Where does bad data come from?

To answer this question, we first need to take a step back and look at the industry’s big picture. 

In 2016, the big data market was estimated to be worth $136 billion per year. IBM also found that, in the same year, using bad data could cost the U.S. economy around $3.1 trillion per year, if not more. Just imagine what this number is globally today.

While this clearly paints a horrible picture of negative ROI, that’s not what should concern you. There are two important things at play here: 1) a lot of bad data is circulating around, and 2) too much bad data is being used, consuming valuable resources and leading to poor decisions. 

Most bad data is a byproduct of either human error or a lack of data expertise by the people using data to draw insights. As Thomas Redman in the Harvard Business Review puts it:

“The reason bad data costs so much is that decision-makers, managers, knowledge workers, data scientists, and others must accommodate it in their everyday work. And doing so is both time-consuming and expensive. The data they need has plenty of errors, and in the face of a critical deadline, many individuals simply make corrections themselves to complete the task at hand. They don’t think to reach out to the data creator, explain their requirements, and help eliminate root causes.”


Think about how many people in one organization alone are doing things like this. Then multiply that by every organization in the world. The reality of that is truly bleak. But it should come as no surprise that, with so many cooks in the data kitchen, errors slip through the cracks often.

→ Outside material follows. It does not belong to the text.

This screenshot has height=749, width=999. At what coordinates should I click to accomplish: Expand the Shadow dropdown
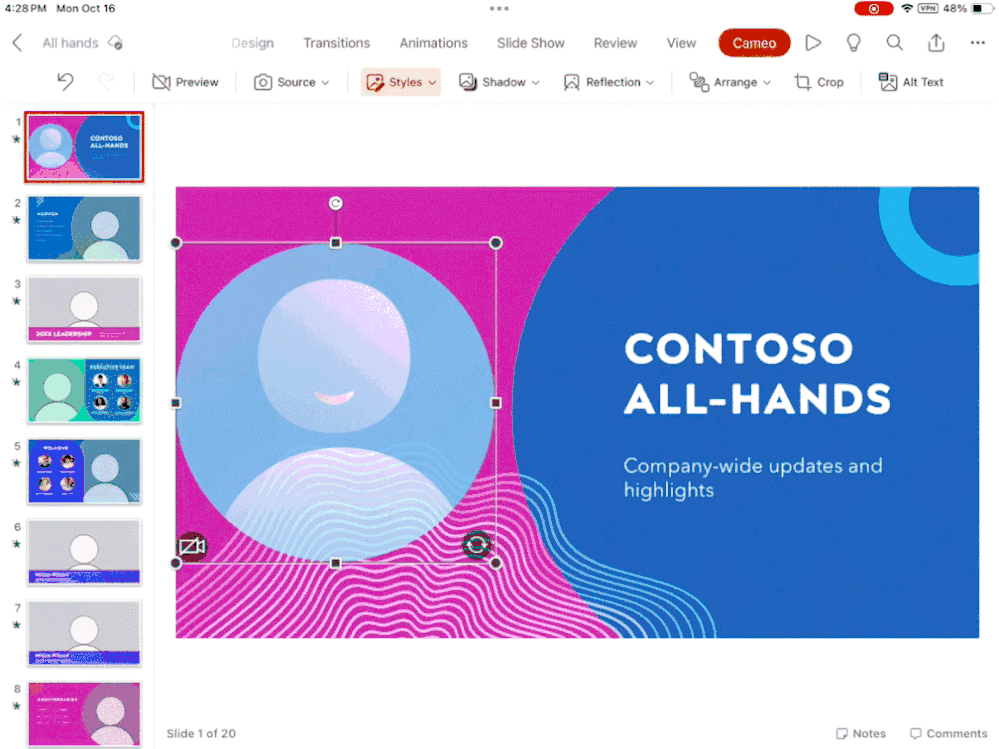point(500,82)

This is what Redman refers to as “hidden data factories,” which illustrates an important point about the economic impact of poor quality data. It’s not merely about the decisions being made that are informed by bad data. Rather, a lot of the waste, financially-speaking, stems from the enormous amount of time spent by data professionals cleaning and organizing data, spotting and fixing errors, and confirming sources. If the data were clean, this would be unnecessary. 

For knowledge workers, this kind of ‘quality control’ work can consume up to 50% of their time. For data scientists, that number easily climbs to 60%. In both cases, this kind of manual labor is simply not a good use of their time and an incredulous waste of highly valuable resources.

What about location-based data, more specifically?

One study found that 59% of location data is inaccurate while in another study, 25% of respondents said there wasn’t enough clarity around the sources of location data collected

Placekey simplifies address matching for data scientists.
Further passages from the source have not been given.